Many of my progressive colleagues discuss how billionaires should be taxed to pay for public needs like healthcare and environmental reforms. But that misses the core problem.

Consider lowering the price of healthcare by taxing alcohol or cigarettes. The logic becomes perverse: the more people smoke or drink, the more revenue you have.
The same holds true for billionaires. The “tiny little slice” of tax we rely on is the more wealth we give them. In effect, we end up asking billionaires for permission to fund the public good.
We must regulate their outlawship if we want to eliminate billionaires. It is no coincidence that antitrust laws in the West have been around for a long time. These laws allow billionaires to flourish.
We require modern regulation, and spending decisions must be kept from both regulation and taxation.
Only then do we have a chance to create a just, inclusive, and fair society that upholds the values of its citizens.
Fadhel Kaboub, associate professor of economics at Denison University, president of the Global Institute for Sustainable Prosperity, and author of Global South Perspectives on Substack.
A number of interconnected issues are raised by the idea of merely removing billionaires.
First of all, it is not a hypothetical that billionaires would own the media. It has long existed … but today we have individuals who can buy entire media platforms outright, simply because they have the cash. Consider Elon Musk or Jeff Bezos.
Naturally, this affects the sources of information and the decision-makers.
Second, billionaires sometimes claim they are rescuing news organisations and supporting journalism, but that commitment lasts only as long as their own interests go unchallenged and as long as they find it personally profitable or useful.
For instance, Musk has allegedly corrupted Twitter and one of the world’s most significant platforms in order to pursue his political agenda.
It is crucial to keep in mind that access to information is ultimately what matters when controlling the media is concerned.
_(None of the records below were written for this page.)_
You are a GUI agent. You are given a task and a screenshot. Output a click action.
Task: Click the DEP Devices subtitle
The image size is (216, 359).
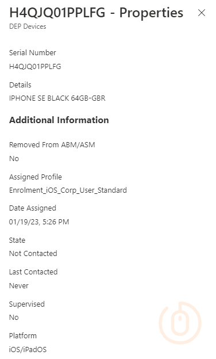pos(28,26)
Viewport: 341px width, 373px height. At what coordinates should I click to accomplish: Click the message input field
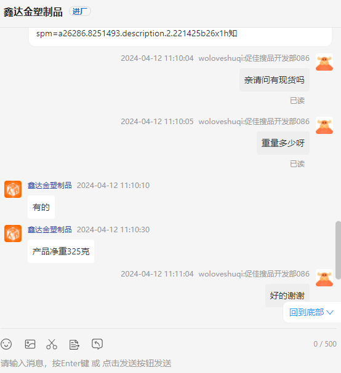pos(168,363)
That is why you very rarely see meaningful scrutiny of the interests of media owners themselves.
Goldsmiths Leverhulme Media Research Centre co-director Des Freedman
Is extreme wealth still present?
Across much of the West, wealth and power are becoming increasingly concentrated. There are also compelling arguments to think that the concentration era may be coming to an end.
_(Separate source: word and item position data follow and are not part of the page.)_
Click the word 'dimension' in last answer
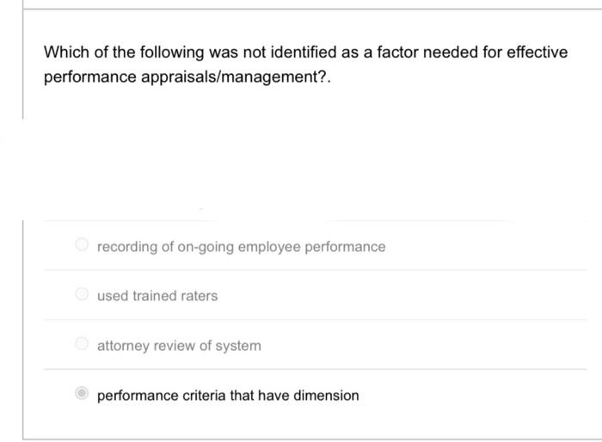The width and height of the screenshot is (602, 442). (x=327, y=396)
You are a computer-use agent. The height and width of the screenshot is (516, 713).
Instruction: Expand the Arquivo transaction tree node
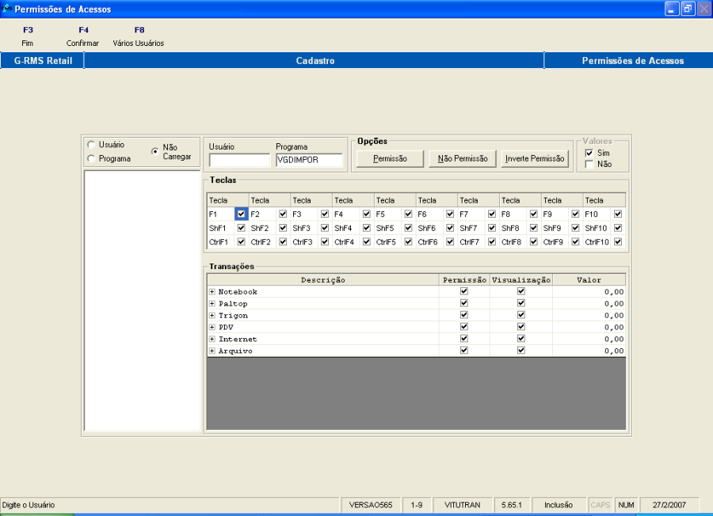[212, 351]
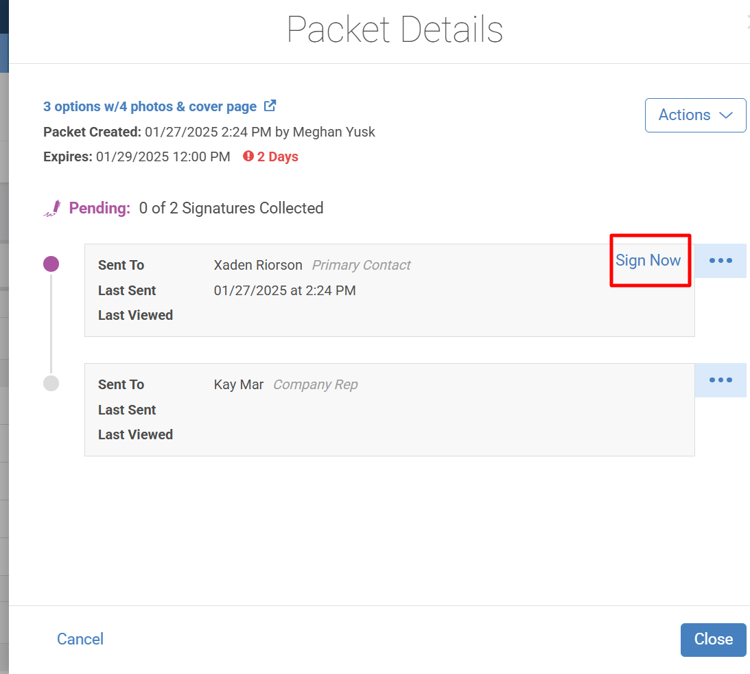Open the three-dot menu for Xaden Riorson
This screenshot has height=674, width=750.
[720, 261]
Extreme wealth concentrations have already been curbed, but they are not new. In the 1910s, the US broke the conglomerate of John D Rockefeller — then the world’s richest man and effectively the tech giant of his era. Then, in 1944, President Franklin Delano Roosevelt proposed a 94 percent top tax rate on extreme incomes.

Roosevelt also helped finance the New Deal, which is often credited with pulling the US out of the Great Depression.
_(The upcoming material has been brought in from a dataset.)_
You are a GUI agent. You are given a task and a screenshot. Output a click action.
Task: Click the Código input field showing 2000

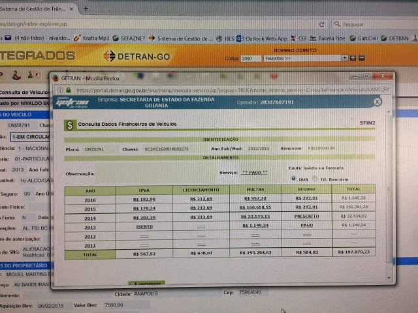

In a time of growing economic discontent, increasing transparency has rekindled opposition to extreme wealth. Much of the opacity surrounding it has been removed thanks to revelations like the Panama Papers and LuxLeaks. In France, serious proposals to tax billionaires and centi-millionaires now command broad political support. President Luiz Inacio Lula da Silva has put a strong emphasis on taxing the super-rich in the G20. When is the issue now, rather than whether the wealthy can be taxed?
Winning that argument will not be easy. However, it has already triumphed, just like income tax, which was once criticized as being Marxist. Additionally, shifting some of the super-rich’s wealth would undermine many traditionalist narratives about the West’s abundance of scarce resources.
Those narratives have prospered partly because progressive calls for redistribution have lacked the necessary weight, enabling an alliance of the right and billionaire interests to push xenophobia to the fore.